Parce qu'hélas notre gouvernement a souvent agi avant de réfléchir, voici quelques remarques sur l'investissement que peut représenter l'instruction et la formation pour un État. Faire des économies ne doit pas en effet signifier qu'il faille scier la branche sur laquelle on est assis... Je laisse la parole à un rapport édifiant de l'OCDE:
« Il est maintenant prouvé que le capital humain est un facteur-clef de la croissance économique et de nouvelles données indiquent qu’il est aussi associé à toute une série d’avantages non-économiques comme l’amélioration de la santé et celle du bien-être. L’investissement dans le capital humain et l'implication dans l’éducation a ainsi pris le devant de la scène dans les stratégies visant à promouvoir la prospérité économique, un meilleur taux d’emploi et la cohésion sociale. En conséquence, on considère de plus en plus l’éducation comme un investissement dans l’avenir collectif des sociétés et des nations et non simplement dans la future réussite d’individus. »
ANALYSE DES INDICATEURS DE L’ÉDUCATION DANS LE MONDE ÉDITION 2002
INSTITUT DE STATISTIQUE DE L’UNESCO
ORGANISATION DE COOPÉRATION ET DE DÉVELOPPEMENT ÉCONOMIQUES
PROGRAMME SUR LES INDICATEURS DE L’ÉDUCATION DANS LE MONDE
Ce que montre l'enquête de l'OCDE, c'est que l'on peut parler réellement d'une rentabilité de l'investissement dans l'éducation, une affirmation reprise par Angel Gurría, Secrétaire général de l'OCDE, lors du lancement de l’édition 2009 de Regards sur l’éducation:
Chaque année, Regards sur l’éducation fait le point de la situation des systèmes éducatifs et des progrès accomplis par les pays en vue d’améliorer les performances de ces systèmes.
[…] Au cours de leur vie active, les titulaires d’une licence de sexe masculin gagneront, en moyenne, 186 000 USD de plus que s’ils n’en possédaient pas. Cette « prime à l’éducation » dépasse même 300 000 USD dans des pays comme l’Italie ou les États-Unis.
Naturellement, il convient de rapporter ces gains supplémentaires au coût de l’éducation pour la société d’une part et pour les individus d’autre part, y compris le « coût d’opportunité », ou le manque à gagner pendant la période où les gens font leurs études. Mais même en prenant en compte ces éléments, le rendement net public de l’investissement dans les études supérieures s’établit, en moyenne, à 52 000 USD pour les hommes et 27 000 USD pour les femmes.
Vu la conjoncture économique, les facteurs incitant les gens à poursuivre leurs études vont vraisemblablement se renforcer dans les toutes prochaines années. Cela s’explique par le fait que les coûts d’opportunité de l’éducation diminuent à mesure que les difficultés pour trouver un emploi augmentent. C’est le manque à gagner pendant les études, et non les frais d’inscription, qui constitue généralement, pour les étudiants, l’élément de coût le plus important de tous. De surcroît, il leur est plus difficile d’entrer dans la vie active après l’obtention de leur diplôme dans un contexte de crise économique parce que les employeurs suppriment des emplois, et que les jeunes diplômés se trouvent en concurrence avec des travailleurs plus expérimentés.

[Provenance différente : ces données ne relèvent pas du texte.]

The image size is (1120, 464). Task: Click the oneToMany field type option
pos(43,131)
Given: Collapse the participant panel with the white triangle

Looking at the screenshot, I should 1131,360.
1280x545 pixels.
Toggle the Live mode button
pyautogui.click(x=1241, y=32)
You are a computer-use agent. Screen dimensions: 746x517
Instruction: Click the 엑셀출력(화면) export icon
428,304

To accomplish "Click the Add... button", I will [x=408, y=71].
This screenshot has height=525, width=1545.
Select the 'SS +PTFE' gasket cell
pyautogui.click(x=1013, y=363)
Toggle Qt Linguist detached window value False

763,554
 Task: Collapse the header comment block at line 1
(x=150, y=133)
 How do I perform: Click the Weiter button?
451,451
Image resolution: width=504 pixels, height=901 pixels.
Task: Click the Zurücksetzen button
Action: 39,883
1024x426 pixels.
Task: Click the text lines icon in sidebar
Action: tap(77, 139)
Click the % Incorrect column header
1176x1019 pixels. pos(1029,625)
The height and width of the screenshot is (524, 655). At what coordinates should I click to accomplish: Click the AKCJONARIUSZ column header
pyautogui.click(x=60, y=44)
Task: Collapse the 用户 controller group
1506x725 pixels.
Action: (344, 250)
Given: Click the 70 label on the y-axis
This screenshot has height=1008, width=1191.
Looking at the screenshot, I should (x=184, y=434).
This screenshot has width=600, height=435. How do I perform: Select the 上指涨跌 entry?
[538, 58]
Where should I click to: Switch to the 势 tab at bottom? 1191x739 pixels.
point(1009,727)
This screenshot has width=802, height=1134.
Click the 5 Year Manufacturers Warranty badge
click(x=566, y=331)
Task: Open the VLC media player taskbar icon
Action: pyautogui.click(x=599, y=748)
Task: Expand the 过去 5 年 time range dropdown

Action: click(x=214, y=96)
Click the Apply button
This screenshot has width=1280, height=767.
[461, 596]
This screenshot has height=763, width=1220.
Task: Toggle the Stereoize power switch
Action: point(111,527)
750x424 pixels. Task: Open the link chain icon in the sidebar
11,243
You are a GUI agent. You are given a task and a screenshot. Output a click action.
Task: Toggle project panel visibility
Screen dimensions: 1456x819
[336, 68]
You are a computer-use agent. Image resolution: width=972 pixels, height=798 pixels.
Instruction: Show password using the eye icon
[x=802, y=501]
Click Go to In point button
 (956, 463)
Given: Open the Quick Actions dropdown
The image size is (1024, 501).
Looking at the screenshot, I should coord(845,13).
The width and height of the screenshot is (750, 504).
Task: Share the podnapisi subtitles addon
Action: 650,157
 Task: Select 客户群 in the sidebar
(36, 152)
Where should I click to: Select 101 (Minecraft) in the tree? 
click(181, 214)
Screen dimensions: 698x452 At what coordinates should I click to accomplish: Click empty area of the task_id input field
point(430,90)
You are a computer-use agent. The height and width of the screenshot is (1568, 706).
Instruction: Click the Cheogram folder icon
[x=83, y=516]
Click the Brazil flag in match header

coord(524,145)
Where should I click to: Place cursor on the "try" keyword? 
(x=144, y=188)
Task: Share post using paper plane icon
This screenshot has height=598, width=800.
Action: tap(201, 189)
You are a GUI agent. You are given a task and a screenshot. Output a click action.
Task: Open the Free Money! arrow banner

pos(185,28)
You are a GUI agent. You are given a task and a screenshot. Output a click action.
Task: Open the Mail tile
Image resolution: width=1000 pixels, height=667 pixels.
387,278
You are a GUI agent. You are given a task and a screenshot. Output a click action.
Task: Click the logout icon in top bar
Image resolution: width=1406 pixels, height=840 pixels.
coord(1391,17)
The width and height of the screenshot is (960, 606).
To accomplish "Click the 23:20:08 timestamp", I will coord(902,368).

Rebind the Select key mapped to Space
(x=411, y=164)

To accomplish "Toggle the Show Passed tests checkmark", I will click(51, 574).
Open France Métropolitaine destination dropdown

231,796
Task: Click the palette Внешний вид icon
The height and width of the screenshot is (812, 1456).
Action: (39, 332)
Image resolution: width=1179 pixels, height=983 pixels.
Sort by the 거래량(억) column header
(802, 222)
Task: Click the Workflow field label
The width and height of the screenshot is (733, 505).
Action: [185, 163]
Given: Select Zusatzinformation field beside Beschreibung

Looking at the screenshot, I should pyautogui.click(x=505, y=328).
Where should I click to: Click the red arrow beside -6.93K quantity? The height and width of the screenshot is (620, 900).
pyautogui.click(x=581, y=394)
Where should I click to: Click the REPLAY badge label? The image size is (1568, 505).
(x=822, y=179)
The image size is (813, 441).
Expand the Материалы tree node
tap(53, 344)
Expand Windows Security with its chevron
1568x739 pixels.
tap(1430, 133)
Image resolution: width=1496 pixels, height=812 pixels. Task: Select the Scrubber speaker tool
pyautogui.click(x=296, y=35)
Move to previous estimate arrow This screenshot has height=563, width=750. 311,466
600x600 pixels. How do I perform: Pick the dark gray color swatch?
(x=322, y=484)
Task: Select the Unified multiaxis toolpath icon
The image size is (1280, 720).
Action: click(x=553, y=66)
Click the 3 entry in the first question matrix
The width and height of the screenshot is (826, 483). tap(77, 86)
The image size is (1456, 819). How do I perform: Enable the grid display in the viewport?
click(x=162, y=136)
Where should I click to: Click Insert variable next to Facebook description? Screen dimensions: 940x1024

En fait, la plupart des pays de l’OCDE ont enregistré une hausse brutale du chômage des jeunes. Dans certains d’entre eux, le taux de chômage des jeunes travailleurs est de 3 à 4 fois supérieur à la moyenne. Les jeunes entrant dans la vie active ont des difficultés croissantes à trouver un emploi, même lorsqu’ils ont atteint un niveau d’études élevé.
Sous les effets conjugués de ce phénomène et de la restriction des budgets, l’investissement public et privé dans l’éducation fait désormais l’objet d’un examen de plus en plus attentif. Cette attitude est à la fois inéluctable et saine. En effet, les pays de l’OCDE consacrent plus de 6 % de leur PIB à l’éducation. Environ un septième de l’ensemble des dépenses publiques est affecté à ce secteur. Le maintien d’un tel niveau de dépenses passera nécessairement par la démonstration de l’efficacité de l’utilisation des fonds affectés aux systèmes éducatifs. Il conviendra également de démontrer que les coûts de l’éducation sont à la hauteur de ses avantages tant pour l’État que pour les individus.